When you lease, you borrow the money to pay for the cost between the Settled price of the item and the depricated or resdiual value at the end of the lease. The plus for a lease is no money down, increasing cash flow, better tax breaks (business), and the ability to keep vechicles in warentte.
The negative is that you never own the truck or car.
So let us assume we decide that what is best is that we need cash flow.
When I used this in my orginal post I was calcualting the deprciation fee only and not money factor. That will equate to about 400 per week for a 100,000 truck with a 40% residual after three years.
However ... Companies like Prime, CRE, etc are using APR to borrow the only to pay for deprciation (and even higher!!) That is how you get $600 .. $700 a week payments. How many people can afford three year $60,000 loan at 21%?
OK somebody on this group is going to tell me that Leases do not use APR .. they use
Money Factor OK What is Money Factor?
Money Factor = Lease Charge ÷ ( (Net Cap Cost + Residual) x Term )
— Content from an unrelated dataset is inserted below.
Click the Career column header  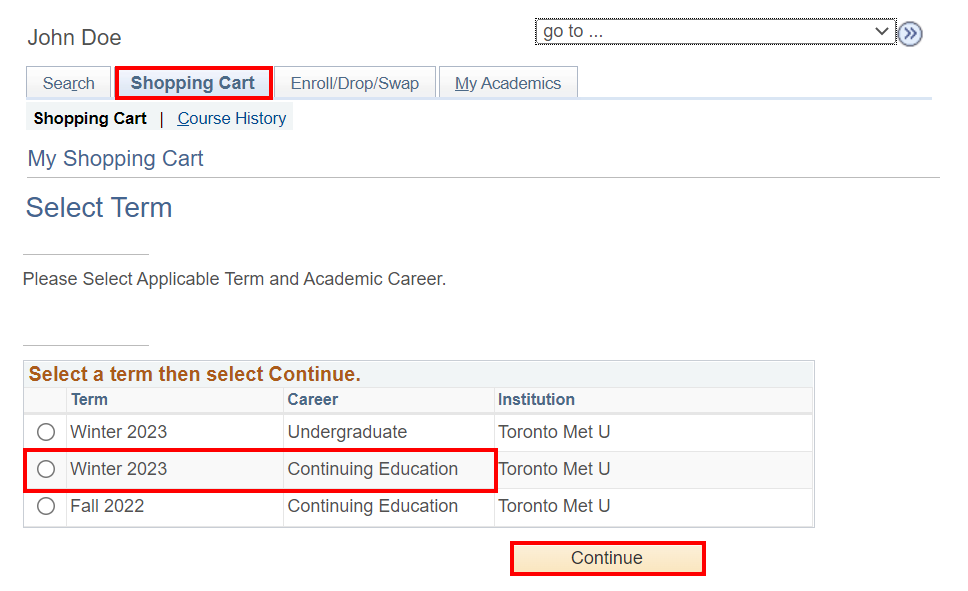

To compare apples to apples you can convert the money factor into APR:
Interest Rate = Money Factor x 2400
The interest rate right now for buying a truck for an
indvidual with good credit is around 14.5%. It requries at least 10% down and 20% will be more like it.
Here is where companies are Usary in perfroming their duties:
1. Charging an outragious money factor for what is a secured item.
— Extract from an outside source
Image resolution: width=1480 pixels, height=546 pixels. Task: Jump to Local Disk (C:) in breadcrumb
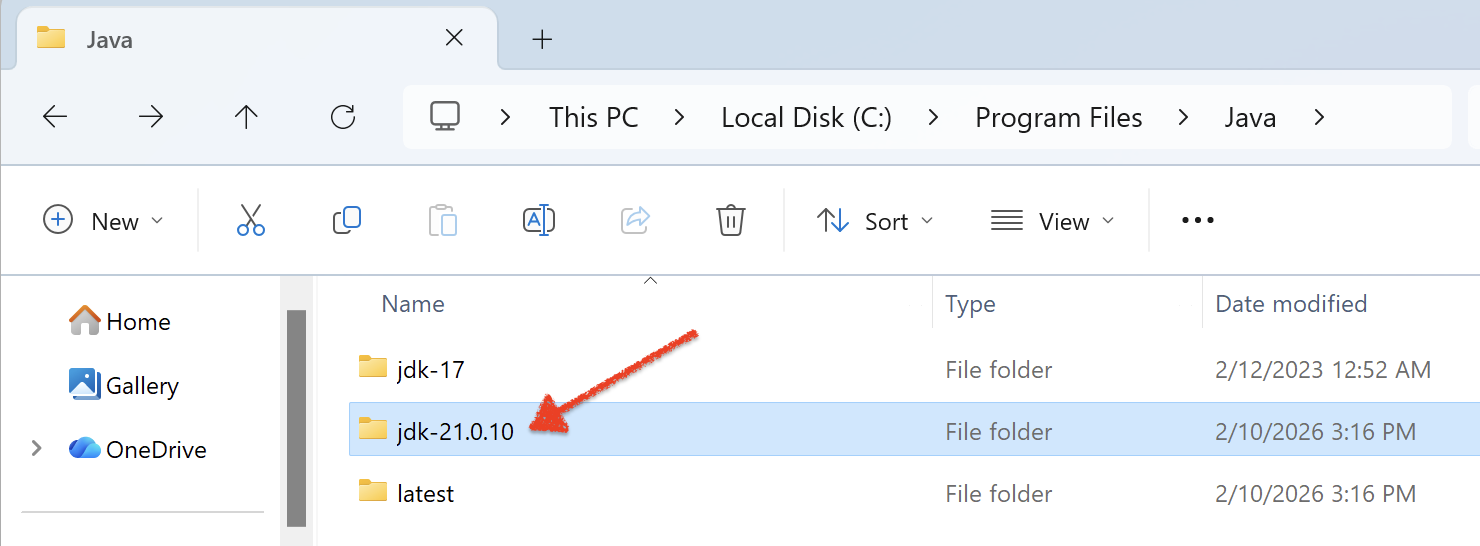click(x=806, y=117)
2. Charging an outragious Net Cap cost (You are leasing a used truck for new cap cost)
3. Charging outragius fees to execute the deal.
Then we get into the companies starving the driver out of the truck ....
So to figure out a lease ..
First figure out how much depreciation or residual value you are paying for ...
Depreciation Fee = ( Net Cap Cost – Residual ) ÷ Term
Let us assume 100,000 truck at 40% residual over 3 years.
1666.66 or about $416 per week.
Now we have to pay interest on the money we are borrowing to pay off the depreciation.
Finance Fee = ( Net Cap Cost + Residual ) × Money Factor
(Yes you add captial cost to Resdiaul to get the average cost of the money)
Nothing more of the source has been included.